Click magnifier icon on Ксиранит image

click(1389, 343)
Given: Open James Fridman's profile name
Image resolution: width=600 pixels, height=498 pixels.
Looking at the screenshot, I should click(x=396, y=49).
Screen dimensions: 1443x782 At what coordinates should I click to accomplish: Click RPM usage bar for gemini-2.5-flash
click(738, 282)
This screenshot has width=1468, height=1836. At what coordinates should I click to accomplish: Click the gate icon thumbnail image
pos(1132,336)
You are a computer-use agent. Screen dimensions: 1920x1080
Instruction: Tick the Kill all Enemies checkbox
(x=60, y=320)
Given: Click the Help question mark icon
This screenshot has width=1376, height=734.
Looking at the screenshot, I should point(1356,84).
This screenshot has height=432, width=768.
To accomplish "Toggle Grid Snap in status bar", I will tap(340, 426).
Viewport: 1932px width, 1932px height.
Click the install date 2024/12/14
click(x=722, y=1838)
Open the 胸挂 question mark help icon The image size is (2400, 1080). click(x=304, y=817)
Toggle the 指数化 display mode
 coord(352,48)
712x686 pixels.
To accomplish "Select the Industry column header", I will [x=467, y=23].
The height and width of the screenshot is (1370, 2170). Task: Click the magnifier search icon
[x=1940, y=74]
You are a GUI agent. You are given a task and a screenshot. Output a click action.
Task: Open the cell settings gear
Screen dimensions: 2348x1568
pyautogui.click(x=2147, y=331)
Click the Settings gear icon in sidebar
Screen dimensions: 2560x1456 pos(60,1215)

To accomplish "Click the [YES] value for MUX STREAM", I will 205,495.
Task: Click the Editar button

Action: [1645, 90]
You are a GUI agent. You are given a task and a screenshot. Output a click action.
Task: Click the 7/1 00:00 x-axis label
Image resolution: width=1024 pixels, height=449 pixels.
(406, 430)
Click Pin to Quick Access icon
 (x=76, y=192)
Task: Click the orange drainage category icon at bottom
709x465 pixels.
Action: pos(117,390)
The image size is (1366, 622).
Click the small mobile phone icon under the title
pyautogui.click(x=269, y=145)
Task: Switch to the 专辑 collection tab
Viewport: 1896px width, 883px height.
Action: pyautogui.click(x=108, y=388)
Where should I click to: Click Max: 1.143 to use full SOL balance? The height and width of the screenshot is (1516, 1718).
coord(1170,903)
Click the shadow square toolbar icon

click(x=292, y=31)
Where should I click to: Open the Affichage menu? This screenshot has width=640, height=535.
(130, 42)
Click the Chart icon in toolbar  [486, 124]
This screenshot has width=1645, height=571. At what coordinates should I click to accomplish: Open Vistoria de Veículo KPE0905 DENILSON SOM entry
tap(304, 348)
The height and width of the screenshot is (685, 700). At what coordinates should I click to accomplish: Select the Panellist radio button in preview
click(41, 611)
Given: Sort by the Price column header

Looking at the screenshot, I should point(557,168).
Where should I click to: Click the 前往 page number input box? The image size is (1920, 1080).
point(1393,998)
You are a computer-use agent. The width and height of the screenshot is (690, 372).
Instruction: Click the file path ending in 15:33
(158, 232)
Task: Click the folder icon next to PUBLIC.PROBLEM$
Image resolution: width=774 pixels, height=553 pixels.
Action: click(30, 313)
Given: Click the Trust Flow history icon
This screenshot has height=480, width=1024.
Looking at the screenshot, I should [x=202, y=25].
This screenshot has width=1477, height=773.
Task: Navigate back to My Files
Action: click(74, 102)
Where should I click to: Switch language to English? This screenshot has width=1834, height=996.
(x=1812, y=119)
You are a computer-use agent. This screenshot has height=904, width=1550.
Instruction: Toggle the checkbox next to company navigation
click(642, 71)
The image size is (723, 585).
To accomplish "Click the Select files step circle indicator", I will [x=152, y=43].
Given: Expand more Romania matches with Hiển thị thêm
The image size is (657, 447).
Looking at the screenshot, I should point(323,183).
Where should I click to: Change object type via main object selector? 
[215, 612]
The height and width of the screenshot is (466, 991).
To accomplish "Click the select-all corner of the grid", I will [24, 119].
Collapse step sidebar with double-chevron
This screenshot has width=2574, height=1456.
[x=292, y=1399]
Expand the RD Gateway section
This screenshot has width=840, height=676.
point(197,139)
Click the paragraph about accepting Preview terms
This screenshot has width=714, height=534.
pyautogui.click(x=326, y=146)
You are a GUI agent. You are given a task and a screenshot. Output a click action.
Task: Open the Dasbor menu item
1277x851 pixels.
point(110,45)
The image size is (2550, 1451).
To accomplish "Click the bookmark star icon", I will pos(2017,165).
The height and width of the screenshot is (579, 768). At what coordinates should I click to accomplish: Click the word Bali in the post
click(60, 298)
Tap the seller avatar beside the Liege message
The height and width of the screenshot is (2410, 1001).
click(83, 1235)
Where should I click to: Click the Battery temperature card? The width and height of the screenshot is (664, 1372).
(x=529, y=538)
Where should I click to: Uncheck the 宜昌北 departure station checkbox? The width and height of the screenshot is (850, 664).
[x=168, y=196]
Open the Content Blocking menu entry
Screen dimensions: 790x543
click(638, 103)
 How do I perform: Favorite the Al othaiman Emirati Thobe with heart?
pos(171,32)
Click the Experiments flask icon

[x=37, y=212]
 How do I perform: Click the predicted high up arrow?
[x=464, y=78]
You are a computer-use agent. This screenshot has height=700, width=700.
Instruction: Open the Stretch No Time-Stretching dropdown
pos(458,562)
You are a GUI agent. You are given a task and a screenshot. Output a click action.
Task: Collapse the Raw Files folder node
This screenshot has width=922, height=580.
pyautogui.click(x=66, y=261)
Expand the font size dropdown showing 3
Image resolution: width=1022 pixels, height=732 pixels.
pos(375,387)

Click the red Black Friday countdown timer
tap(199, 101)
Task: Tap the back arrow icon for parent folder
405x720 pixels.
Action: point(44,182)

-----

▶ What is needed: Copy the lines from the one containing "How do I perform: Favorite" through the one containing "pos(458,562)", inclusive.

▶ Task answer:
 How do I perform: Favorite the Al othaiman Emirati Thobe with heart?
pos(171,32)
Click the Experiments flask icon

[x=37, y=212]
 How do I perform: Click the predicted high up arrow?
[x=464, y=78]
You are a computer-use agent. This screenshot has height=700, width=700.
Instruction: Open the Stretch No Time-Stretching dropdown
pos(458,562)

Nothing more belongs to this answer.